The 2nd East Anglian Regiment (Duchess of Gloucester's Own Royal Lincolnshire and Northamptonshire) was a short-lived infantry regiment of the British Army from 1960 to 1964. Its lineage is continued by the Royal Anglian Regiment.

History
As a result of the Defence Review, it was announced that the 1st Battalion, Royal Lincolnshire Regiment and the 1st Battalion, Northamptonshire Regiment were to merge with the title 2nd East Anglian Regiment (Royal Lincolnshire and Northamptonshire). On 20 August 1959 it was announced that approval had been given to include the name of Duchess of Gloucester in the regiment's title.

The regiment was formed on 1 June 1960, at Watchet, Somerset. A formation parade was held on 10 July. The regiment moved to Osnabrück, Germany, in 1961, where new colours were presented by the colonel-in-chief in the following year.

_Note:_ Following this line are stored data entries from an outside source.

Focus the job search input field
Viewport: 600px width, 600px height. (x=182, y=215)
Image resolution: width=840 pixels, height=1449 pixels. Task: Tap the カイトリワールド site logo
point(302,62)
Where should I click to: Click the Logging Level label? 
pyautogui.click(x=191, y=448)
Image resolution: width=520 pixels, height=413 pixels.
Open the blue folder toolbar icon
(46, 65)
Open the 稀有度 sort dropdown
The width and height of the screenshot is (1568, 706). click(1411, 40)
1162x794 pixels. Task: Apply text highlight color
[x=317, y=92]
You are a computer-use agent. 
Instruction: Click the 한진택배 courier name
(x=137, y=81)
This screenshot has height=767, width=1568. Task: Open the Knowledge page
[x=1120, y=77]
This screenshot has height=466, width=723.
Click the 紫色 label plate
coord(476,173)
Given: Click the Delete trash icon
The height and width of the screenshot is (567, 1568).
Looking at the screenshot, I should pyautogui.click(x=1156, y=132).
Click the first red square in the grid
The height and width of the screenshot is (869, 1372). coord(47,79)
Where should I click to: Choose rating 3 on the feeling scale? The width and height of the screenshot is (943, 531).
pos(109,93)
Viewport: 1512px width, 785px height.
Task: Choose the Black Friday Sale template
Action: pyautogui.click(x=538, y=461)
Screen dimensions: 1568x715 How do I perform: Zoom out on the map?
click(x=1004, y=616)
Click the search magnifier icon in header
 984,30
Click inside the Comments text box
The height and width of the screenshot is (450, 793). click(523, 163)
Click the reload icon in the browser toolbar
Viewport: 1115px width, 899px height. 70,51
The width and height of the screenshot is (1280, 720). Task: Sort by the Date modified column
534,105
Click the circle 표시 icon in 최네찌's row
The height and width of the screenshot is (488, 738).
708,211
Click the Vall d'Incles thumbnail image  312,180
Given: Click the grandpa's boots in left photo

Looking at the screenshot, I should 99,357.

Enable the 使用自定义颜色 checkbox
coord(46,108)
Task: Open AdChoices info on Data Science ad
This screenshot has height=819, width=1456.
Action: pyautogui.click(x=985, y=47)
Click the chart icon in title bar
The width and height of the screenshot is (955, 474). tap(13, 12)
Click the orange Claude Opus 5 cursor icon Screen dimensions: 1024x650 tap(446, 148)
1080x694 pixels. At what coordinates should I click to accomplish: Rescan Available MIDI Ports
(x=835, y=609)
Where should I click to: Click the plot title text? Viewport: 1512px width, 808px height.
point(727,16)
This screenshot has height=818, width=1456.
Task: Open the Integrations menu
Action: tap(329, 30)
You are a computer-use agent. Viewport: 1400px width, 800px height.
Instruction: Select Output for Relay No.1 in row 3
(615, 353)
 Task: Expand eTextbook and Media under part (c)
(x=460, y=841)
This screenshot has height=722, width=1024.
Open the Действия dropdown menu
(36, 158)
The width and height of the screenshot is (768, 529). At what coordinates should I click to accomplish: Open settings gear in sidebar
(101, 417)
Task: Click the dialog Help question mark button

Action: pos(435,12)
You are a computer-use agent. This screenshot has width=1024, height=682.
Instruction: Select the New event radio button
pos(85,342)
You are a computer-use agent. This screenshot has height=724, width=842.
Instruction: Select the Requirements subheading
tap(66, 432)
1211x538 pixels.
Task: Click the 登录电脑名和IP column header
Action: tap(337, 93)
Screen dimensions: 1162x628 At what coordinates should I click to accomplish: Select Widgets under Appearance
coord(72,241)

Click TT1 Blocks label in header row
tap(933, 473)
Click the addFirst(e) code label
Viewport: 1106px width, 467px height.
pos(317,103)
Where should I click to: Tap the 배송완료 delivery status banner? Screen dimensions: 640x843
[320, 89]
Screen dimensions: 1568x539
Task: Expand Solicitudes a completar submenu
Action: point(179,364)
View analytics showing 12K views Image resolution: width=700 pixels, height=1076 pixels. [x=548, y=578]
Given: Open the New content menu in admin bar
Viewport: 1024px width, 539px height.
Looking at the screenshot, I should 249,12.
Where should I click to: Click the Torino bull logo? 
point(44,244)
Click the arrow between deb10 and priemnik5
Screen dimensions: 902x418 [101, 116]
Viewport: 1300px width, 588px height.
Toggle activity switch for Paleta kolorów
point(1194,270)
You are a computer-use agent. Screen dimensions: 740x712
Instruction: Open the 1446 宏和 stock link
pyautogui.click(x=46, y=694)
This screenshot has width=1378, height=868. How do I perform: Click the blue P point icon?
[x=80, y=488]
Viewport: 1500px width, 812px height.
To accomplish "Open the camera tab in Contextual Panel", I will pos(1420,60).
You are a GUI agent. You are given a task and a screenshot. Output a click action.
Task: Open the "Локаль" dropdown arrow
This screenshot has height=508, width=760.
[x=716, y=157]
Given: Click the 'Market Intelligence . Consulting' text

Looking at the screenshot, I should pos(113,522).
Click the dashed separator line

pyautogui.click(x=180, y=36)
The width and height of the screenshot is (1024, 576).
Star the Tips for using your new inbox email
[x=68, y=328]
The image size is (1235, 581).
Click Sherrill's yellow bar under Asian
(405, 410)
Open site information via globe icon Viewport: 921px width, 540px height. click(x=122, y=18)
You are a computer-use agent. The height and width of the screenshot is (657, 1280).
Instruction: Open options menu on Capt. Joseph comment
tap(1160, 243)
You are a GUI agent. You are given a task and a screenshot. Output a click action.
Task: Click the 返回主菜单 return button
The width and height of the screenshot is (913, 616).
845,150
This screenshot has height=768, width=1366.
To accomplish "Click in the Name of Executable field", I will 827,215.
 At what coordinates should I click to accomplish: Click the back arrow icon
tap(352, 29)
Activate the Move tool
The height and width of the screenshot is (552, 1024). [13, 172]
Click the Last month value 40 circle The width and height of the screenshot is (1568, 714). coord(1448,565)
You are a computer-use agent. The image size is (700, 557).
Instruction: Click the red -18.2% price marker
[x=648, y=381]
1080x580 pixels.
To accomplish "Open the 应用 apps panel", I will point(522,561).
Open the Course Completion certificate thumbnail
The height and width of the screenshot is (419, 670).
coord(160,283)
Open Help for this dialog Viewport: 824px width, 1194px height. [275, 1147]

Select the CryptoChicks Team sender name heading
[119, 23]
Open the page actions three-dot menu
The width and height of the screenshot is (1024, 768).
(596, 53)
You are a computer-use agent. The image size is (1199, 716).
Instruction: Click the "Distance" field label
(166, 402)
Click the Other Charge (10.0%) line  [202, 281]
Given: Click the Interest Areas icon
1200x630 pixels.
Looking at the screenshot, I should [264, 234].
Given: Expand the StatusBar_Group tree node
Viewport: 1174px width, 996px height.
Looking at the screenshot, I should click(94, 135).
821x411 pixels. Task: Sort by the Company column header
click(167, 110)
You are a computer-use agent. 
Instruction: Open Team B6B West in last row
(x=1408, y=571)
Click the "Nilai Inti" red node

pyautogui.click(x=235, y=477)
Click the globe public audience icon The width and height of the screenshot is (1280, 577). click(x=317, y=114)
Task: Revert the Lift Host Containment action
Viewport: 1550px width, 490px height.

On 1 September 1964 the 1st East Anglian Regiment (Royal Norfolk and Suffolk Regiment), 2nd and 3rd East Anglian Regiment (16th/44th Foot) and the Royal Leicestershire Regiment were amalgamated to form a new "large regiment" known as the Royal Anglian Regiment. The 2nd East Anglians were redesignated as the 2nd Battalion, Royal Anglian Regiment (Duchess of Gloucester's Own Royal Lincolnshire and Northamptonshire) of the new regiment.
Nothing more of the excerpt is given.